> _EXERCISES TO COMPLETE_:
• A. In the review of the film 42, where was the special premiere that the writer was invited to?
• B. From the review of the film 42, print the part that opens with the words containing "Thursday, July 25, 2013" and closes with "will always remember.".
• C. Carry on the review of the film 42 from the point where it stops.

> _QUOTED TEXT_:

BLEACHERS BREW EST. MAY 2006

Someone asked me how my blog and newspaper column came to be titled "Bleachers Brew". It's like this, it's an amalgam of sorts of two things: The bleachers area in the stadium/arena where I used to sit when I would watch baseball, football, and basketball games and Miles Davis' great jazz album Bitches Brew. That's how it got culled together. I originally planned on calling it "The View from the Big Chair" that is a nod to Tears For Fear's second album, Songs from the Big Chair. So there.

Thursday, July 25, 2013

42 is a rousing walk off home run



42 is a rousing walk off home run
by rick olivares

While working in a private school in Flatbush, Brooklyn, more than a decade ago, some parents would ask me on the side if I could babysit their kids on weekends. If I wasn’t doing anything, I took the job that would usually last several hours. One time, I went to my “babysitting duties” in a Yankee jersey.

The grandfather of this kid I was babysitting was in the house and he struck a conversation with me that I will always remember.

“There was a time when this city was torn between the Giants, the Dodgers, and the Yankees,” grandpa started by way of introduction.

“The Yankees may be on top of the hill right now but that wasn’t always so. Brooklyn was where our Bums ruled. This was Dodger Town. And when that boy Jackie Robinson came over, he made us more damn proud.”

My memories of Jackie Robinson are from those old Time Life magazines that I inherited from my grandfather and those grainy pictures on a well-thumbed Reader’s Digest Sports Almanac that I read and re-read so many times that I memorized almost every single entry. My mom found it ironic that I could compute a player’s batting average but I would falter in my math classes at home (she actually swore that at times, the zeros on my quiz papers resembled baseballs).

I am a dyed in the wool Yankee fan and I love the sport of baseball as only a kid can. Yet I have this fascination with Jackie Robinson (just as much as Joan of Arc, Brit rocker Paul Weller, and Julius Erving). It is a fascination that endures.

I picked up Aaron Rampersad’s excellent ‘Jackie Robinson: A Biography’ (the author was selected by Robinson’s widow, Rachel, to write it and was given unprecedented access to the late baseball player’s papers) and it has a special place in my massive collection of books and magazines.

A couple of weeks ago, I saw the film ‘42’ online. I thought that it would be shown locally but it turns out (it was confirmed last night) that it won’t. When US Ambassador Harry Thomas invited me to the special premier at the Mall of Asia last Wednesday, July 24, I leapt at the chance even if I was under the weather.

Not only was it a baseball film but it was also a period piece. I’m a sucker for those and love how at least on film, people today got a look at what the old Ebbets Field looked like not to mention those vintage cars, radios, clothes etc. I can only imagine how those Brooklyn old-timers felt seeing this film. Did it bring back a lot of memories? 

After reading Ampersad’s book, I felt as if Robinson had really come alive through '42' lead Chadwick Boseman (who also resides in Brooklyn) who at once channels the wonder, fear, playfulness, and guardedness of a black man of that era.

Writer/director Brian Helgeland (LA Confidential and Mystic River) cites just enough of the racist abuse and challenges of the time as well as what Robinson went through without wearing the viewer down with repetitiveness. The Ben Chapman/Philadelphia Phillies incident is particularly disturbing. And just as Dodgers owner branch Rickey predicted, that incident created a lot of sympathy for Robinson and that scene also wins over the audience (if you haven’t been won over from the start).

> _DATA EXCERPTS_:

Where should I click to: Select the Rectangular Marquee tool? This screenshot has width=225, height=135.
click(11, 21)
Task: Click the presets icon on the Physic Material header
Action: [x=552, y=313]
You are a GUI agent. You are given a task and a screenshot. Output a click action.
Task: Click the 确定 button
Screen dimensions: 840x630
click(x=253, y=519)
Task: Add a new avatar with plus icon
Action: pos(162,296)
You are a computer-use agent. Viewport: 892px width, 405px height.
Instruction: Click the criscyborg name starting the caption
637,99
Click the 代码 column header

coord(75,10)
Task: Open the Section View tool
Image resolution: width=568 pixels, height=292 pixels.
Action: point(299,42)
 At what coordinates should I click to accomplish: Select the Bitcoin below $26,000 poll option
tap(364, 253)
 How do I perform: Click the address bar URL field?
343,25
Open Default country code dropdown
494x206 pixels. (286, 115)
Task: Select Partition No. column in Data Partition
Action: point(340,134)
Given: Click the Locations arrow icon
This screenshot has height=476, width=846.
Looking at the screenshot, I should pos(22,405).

==

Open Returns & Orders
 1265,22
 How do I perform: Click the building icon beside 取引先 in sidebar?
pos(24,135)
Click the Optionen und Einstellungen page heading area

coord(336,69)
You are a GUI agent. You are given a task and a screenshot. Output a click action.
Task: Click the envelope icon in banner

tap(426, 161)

* * *

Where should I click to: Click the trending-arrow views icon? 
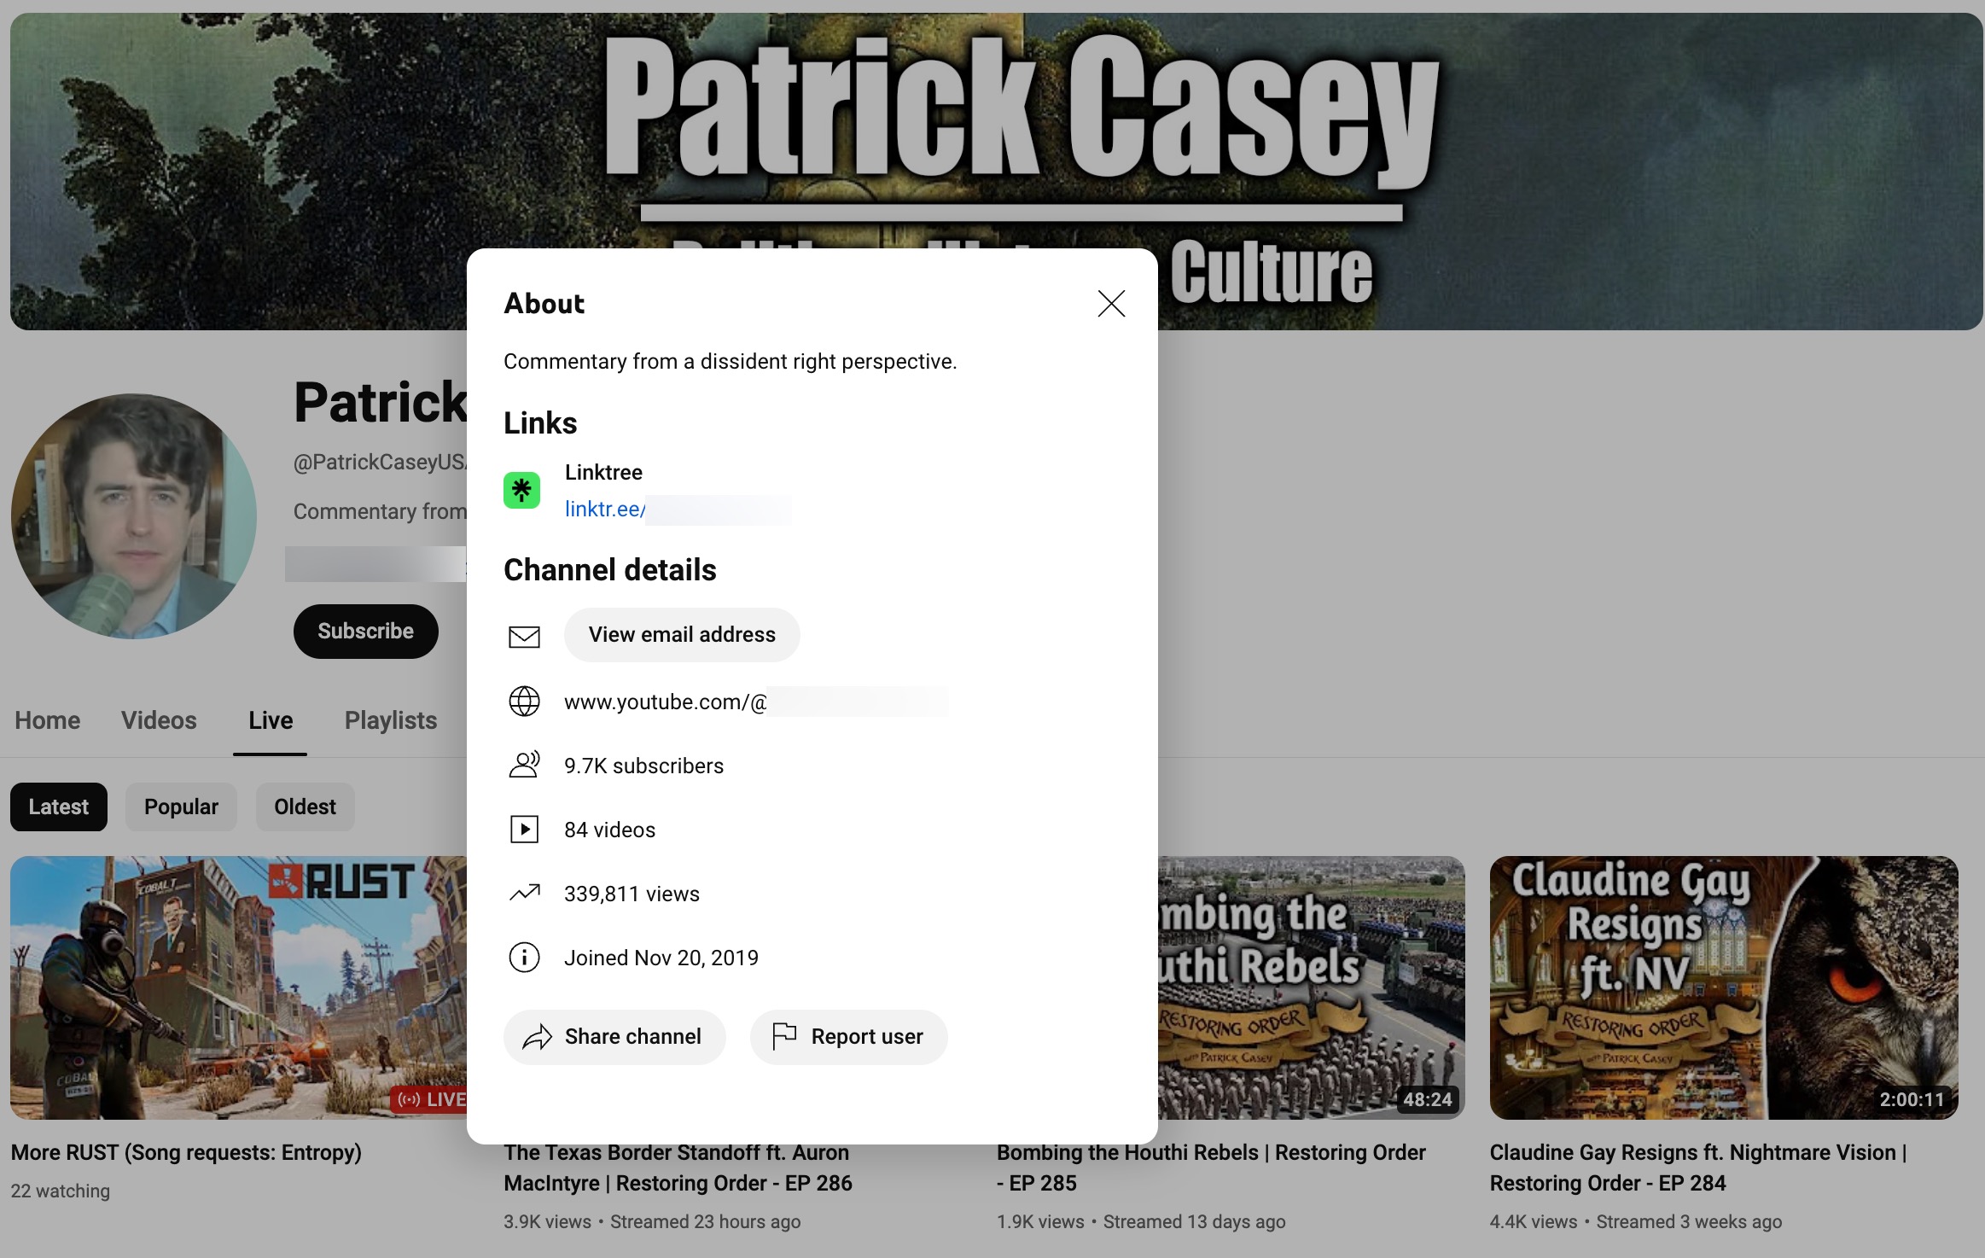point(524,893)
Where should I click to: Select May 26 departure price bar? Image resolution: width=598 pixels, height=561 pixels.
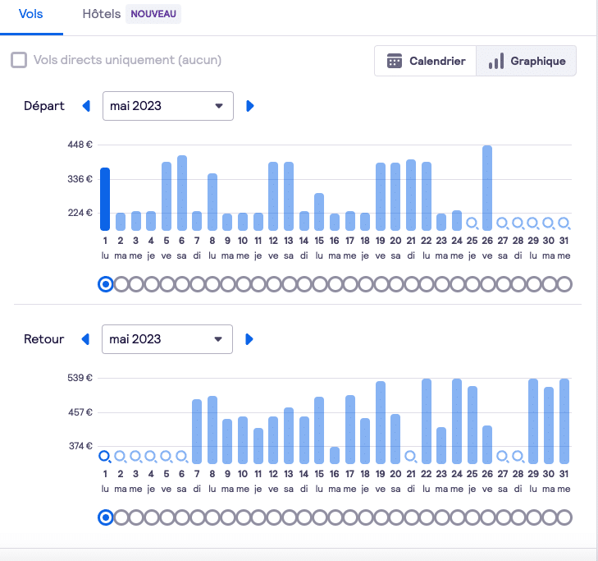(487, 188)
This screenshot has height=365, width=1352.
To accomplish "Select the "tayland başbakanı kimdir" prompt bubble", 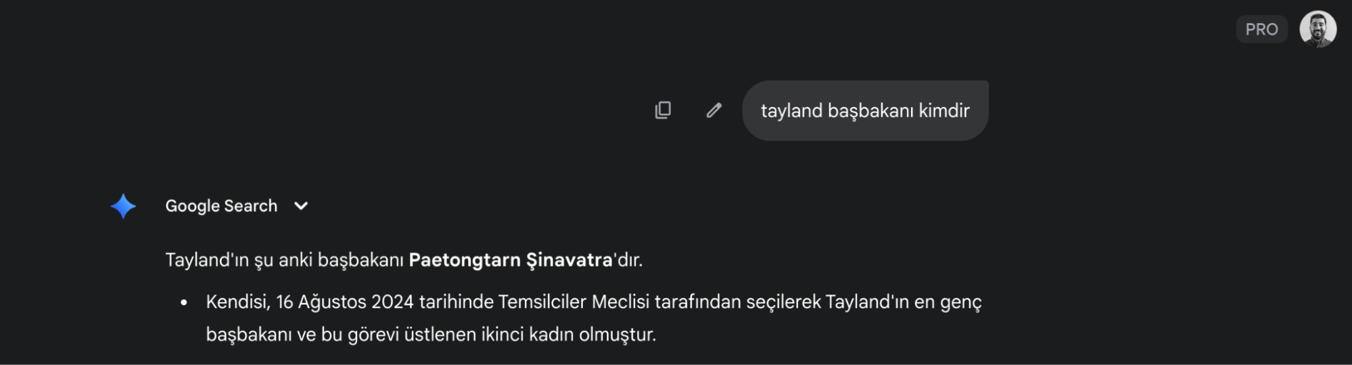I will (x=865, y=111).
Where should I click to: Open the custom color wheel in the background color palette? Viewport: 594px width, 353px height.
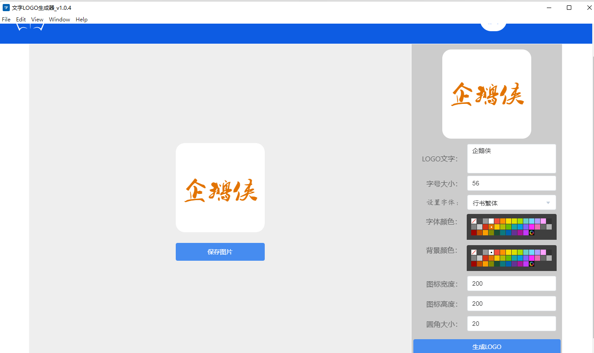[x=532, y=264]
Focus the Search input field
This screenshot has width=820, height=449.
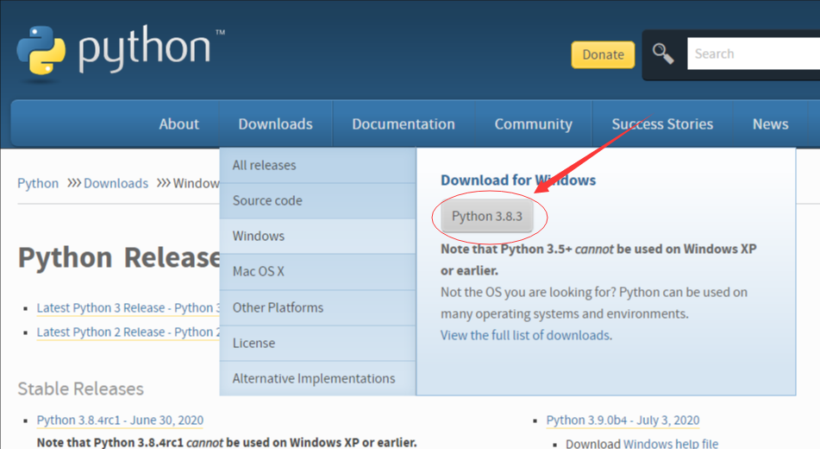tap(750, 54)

> _TASK RESULTS_:
• A. It was at the Mall of Asia.

• B.
Thursday, July 25, 2013

42 is a rousing walk off home run



42 is a rousing walk off home run
by rick olivares

While working in a private school in Flatbush, Brooklyn, more than a decade ago, some parents would ask me on the side if I could babysit their kids on weekends. If I wasn’t doing anything, I took the job that would usually last several hours. One time, I went to my “babysitting duties” in a Yankee jersey.

The grandfather of this kid I was babysitting was in the house and he struck a conversation with me that I will always remember.

• C.
Harrison Ford’s portrayal of Dodgers’ gruff visionary owner Branch Rickey at first seems odd. Maybe it is because when I see Ford, I see Han Solo and Indiana Jones. At times, I wonder if his portrayal of Rickey is forced but when I look at those old photos of the late baseball man then maybe Ford is spot on too with his portrayal.

When Robinson presses Rickey for a second time on why he is doing this for him, he admits (truthfully and in reality) that he is making up for not standing up for a former black teammate Charles Thompson who was broken by the racism in the first decade of the 20th century while he was managing Ohio Wesleyan University.

As Robinson would later say at Rickey’s funeral, he was only one of two men who did more to break racism in America and the other being Abraham Lincoln.

Nicole Beharie plays Rachel Robinson and she holds her own against the other protagonists. There’s a quiet strength about her character who is real life was the emotional bedrock of Jackie.

I love how the film flows through all the myriad of characters featured – Rickey, journalist Wendell Smith, Rachel Robinson, and the Brooklyn Dodgers players – without becoming convoluted. The aforementioned three are his confidants and help him overcome the difficulties of that first season.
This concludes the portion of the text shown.